25 years ago, the automotive world was in turmoil: the new A-Class, which had only recently been presented, tipped over spectacularly during a test by the Swedish magazine “Teknikens Värld” on October 21, 1997. Rather involuntarily, the compact car helped the Electronic Stability System ESP® to achieve a breakthrough with the “elk test”, which was only known to the Scandinavian public at the time. Two years earlier, Mercedes-Benz had introduced this system as standard worldwide for the first time in the S-Class coupé (C140 series). After the manoeuvre with the A-Class, the company reacted immediately: from February 1998, the A-Class was fitted with ESP® as standard, and the 18,000 vehicles already delivered were retrofitted free of charge.
Historical photo of the former first A-Class (W168) in the so-called moose test of a Swedish trade journal. Equipped with ESP®, the A-Class completed the maneuver.
From 1999, Mercedes-Benz successfully equipped all model series with the system as standard, which stabilises vehicles through targeted and lightning-fast braking interventions on individual wheels. Overnight, ESP® becomes a symbol for an innovative, active safety system in the car – regardless of the car class. Today, 25 years later, it is part of the standard equipment: it has been a legal requirement for all new passenger car registrations in Europe since November 2011. In addition, ESP® is regarded as a pioneer of current driving assistance systems.
In fact, brake control systems have developed rapidly since the “moose test” - even if they have gone largely unnoticed by the public. They are now networked with more than 100 vehicle functions, which leads to active improvements in safety, efficiency and comfort in many driving situations – from the integrated brake controller and active rear-axle steering, to off-road functions, recuperation for electric drives, hill start assistants and trailer stabilisation, to support for automated vehicle driving and numerous assistance systems.
The milestones in development include the regenerative braking system for hybrid and electric vehicles introduced by Mercedes-Benz in 2010. The electric motor switches to generator operation when braking. The wheels transfer the kinetic energy to the generator via the drive train. This rotates in turn and converts part of the kinetic energy into electrical energy. The braking torque of the electric motor, which is generated during energy generation, decelerates the vehicle. In addition, the wheel brake is used to decelerate if more braking power is required. The brake control system always has the distribution between the generator and the braking system and the stability of the vehicle under control.

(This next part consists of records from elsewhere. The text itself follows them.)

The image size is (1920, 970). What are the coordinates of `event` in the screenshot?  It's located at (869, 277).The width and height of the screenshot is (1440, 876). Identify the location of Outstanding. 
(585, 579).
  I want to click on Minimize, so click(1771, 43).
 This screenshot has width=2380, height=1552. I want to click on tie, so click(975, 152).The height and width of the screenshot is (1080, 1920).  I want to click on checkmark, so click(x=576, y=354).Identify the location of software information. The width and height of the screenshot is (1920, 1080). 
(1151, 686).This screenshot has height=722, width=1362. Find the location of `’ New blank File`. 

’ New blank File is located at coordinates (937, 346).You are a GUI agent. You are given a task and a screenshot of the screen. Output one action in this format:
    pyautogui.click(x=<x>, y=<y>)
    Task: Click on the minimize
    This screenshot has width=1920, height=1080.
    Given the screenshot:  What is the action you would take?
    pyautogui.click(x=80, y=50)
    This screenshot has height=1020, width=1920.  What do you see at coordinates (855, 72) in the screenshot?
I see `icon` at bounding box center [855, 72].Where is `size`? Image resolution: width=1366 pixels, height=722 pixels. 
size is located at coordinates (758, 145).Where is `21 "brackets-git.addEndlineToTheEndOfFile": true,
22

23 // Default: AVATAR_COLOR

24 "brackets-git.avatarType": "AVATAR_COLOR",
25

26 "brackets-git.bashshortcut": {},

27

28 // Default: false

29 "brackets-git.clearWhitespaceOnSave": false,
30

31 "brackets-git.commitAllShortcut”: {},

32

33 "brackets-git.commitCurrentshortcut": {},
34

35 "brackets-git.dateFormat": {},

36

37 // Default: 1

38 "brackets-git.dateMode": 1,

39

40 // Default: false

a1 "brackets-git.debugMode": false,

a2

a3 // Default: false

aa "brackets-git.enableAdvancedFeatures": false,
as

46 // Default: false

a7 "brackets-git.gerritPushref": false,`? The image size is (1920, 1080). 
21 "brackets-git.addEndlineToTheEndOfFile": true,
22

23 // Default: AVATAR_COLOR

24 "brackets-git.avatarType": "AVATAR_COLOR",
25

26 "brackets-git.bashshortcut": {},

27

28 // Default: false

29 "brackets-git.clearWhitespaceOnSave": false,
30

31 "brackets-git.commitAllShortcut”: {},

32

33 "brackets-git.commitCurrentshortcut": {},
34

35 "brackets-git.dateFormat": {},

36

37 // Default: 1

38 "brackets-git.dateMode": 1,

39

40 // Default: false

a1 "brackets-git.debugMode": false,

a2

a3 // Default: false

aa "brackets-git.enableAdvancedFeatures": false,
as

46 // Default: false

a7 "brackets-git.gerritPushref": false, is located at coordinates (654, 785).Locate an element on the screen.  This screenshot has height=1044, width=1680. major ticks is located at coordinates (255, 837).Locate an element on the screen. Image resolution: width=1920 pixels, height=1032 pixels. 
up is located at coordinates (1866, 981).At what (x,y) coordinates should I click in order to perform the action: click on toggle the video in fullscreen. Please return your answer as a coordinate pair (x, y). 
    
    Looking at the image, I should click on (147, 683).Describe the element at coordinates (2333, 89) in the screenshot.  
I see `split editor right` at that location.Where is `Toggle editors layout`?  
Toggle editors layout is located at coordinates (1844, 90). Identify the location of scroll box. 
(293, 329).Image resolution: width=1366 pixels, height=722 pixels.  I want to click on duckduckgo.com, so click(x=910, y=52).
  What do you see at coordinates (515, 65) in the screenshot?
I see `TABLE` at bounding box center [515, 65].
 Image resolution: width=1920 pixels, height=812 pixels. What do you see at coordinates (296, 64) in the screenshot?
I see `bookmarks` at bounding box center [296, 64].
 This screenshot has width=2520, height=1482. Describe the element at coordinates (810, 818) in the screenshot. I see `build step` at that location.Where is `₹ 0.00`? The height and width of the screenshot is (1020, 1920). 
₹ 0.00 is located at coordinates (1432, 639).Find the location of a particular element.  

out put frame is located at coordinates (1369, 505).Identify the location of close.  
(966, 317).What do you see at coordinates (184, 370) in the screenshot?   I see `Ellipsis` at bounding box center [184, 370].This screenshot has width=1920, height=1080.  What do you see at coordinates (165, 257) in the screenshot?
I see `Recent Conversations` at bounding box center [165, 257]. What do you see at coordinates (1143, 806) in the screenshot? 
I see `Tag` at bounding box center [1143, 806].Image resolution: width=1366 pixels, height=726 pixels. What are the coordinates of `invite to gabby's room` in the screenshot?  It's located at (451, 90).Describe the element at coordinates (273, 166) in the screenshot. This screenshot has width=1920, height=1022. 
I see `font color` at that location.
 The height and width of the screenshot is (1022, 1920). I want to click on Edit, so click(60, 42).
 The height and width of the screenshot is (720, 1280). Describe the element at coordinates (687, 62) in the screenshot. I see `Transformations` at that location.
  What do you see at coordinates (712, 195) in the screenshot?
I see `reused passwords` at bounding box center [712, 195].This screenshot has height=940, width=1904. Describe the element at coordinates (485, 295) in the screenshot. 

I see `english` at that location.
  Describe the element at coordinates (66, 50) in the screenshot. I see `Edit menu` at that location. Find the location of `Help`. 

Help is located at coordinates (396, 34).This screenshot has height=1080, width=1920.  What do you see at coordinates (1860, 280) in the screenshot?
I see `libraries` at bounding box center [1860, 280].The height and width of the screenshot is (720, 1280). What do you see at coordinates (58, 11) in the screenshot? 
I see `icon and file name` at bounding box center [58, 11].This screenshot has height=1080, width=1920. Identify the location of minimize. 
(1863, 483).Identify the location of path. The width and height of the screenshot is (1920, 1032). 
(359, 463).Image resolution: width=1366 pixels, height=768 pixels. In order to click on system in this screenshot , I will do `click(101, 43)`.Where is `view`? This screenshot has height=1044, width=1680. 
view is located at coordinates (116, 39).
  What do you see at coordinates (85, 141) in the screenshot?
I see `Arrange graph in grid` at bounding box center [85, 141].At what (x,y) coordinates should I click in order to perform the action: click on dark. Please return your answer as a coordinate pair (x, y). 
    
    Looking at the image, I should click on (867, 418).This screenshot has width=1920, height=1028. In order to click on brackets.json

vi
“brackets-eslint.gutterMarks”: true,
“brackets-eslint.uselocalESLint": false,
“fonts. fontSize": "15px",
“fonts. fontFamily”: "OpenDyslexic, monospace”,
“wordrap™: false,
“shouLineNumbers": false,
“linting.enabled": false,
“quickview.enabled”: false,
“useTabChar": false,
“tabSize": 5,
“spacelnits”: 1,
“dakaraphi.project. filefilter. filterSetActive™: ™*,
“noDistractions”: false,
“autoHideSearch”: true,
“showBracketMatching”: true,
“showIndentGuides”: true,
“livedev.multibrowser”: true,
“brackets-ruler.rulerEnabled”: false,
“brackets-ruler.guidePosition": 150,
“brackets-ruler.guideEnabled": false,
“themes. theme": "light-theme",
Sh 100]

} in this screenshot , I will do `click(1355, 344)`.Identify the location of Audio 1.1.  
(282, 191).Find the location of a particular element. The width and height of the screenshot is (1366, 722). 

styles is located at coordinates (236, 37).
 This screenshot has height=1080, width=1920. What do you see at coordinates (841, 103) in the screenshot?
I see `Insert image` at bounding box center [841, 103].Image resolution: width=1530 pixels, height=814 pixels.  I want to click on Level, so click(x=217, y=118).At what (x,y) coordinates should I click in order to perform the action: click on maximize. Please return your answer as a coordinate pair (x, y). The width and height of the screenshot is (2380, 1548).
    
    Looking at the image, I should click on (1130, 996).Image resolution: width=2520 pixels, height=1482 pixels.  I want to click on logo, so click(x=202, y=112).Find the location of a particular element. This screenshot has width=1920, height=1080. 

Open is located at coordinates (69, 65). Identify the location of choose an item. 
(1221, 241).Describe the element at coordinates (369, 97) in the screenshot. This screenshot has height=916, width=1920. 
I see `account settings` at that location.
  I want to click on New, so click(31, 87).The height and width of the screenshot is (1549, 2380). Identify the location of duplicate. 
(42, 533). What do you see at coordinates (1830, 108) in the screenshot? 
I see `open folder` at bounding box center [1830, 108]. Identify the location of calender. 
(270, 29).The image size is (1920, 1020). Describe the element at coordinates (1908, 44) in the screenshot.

The TwoBox system, which went into series production in 2020, stands out from the more recent innovations. The combination of ESP® and an electromechanical brake booster is indispensable for electric cars in particular: Because the vacuum otherwise generated by the combustion engine, which is then routed to the conventional brake booster, is missing here. The system's rapid build-up of brake pressure enables, among other things, a short braking distance in the event of automatic emergency braking.
Another innovation is the combination of brake control system and rear-axle steering, which also went into series production in 2020. This new approach to control technology enables the active representation of the desired driving behaviour in the normal range, and the stabilisation of the vehicle in the limit range. The modular use of different actuators gives a good view of even further potential in the future.
The introduction of PRE-SAFE® 20 years ago attracted the same attention as the moose test. Because Mercedes-Benz presented a groundbreaking innovation in 2002: For the first time, active elements helped to support passive protective measures to reduce the consequences of accidents. This includes, for example, closing the windows and sunroof in critical driving situations before an imminent collision, pretensioning the belts with the belt tensioners, which are reversible for the first time, or moving the front passenger seat to a more upright position if it is equipped with a memory function. The company is thus implementing the central idea of its holistic concept of "integral safety".
However, this is by no means the end of the evolution. The Mercedes-Benz Group AG is committed to further improving road safety. After all, according to estimates by the World Health Organization (WHO) in the 2018 Road Safety Report, around 1.3 million people worldwide still die in road accidents every year. According to the WHO, between 20 and 50 million people suffer serious injuries. With its safety and assistance systems, Mercedes-Benz is therefore working resolutely to help achieve the goals of "Vision Zero". In concrete terms, this means zero road deaths by 2050 and a halving of the number of road deaths and serious injuries by 2030 compared to 2020.
Among other things, the focus is on guaranteeing comparable protection regardless of the drive system – whether it is a combustion, hybrid or electric drive. For example, to avoid electric shocks and high-energy short circuits in electric cars, a multi-stage high-voltage safety concept was developed that offers a high level of safety when driving, charging, and both during and after a crash. In addition, Mercedes-Benz, together with the City of London, is researching how anonymously-processed data from vehicles with the star can make the roads even safer in the future.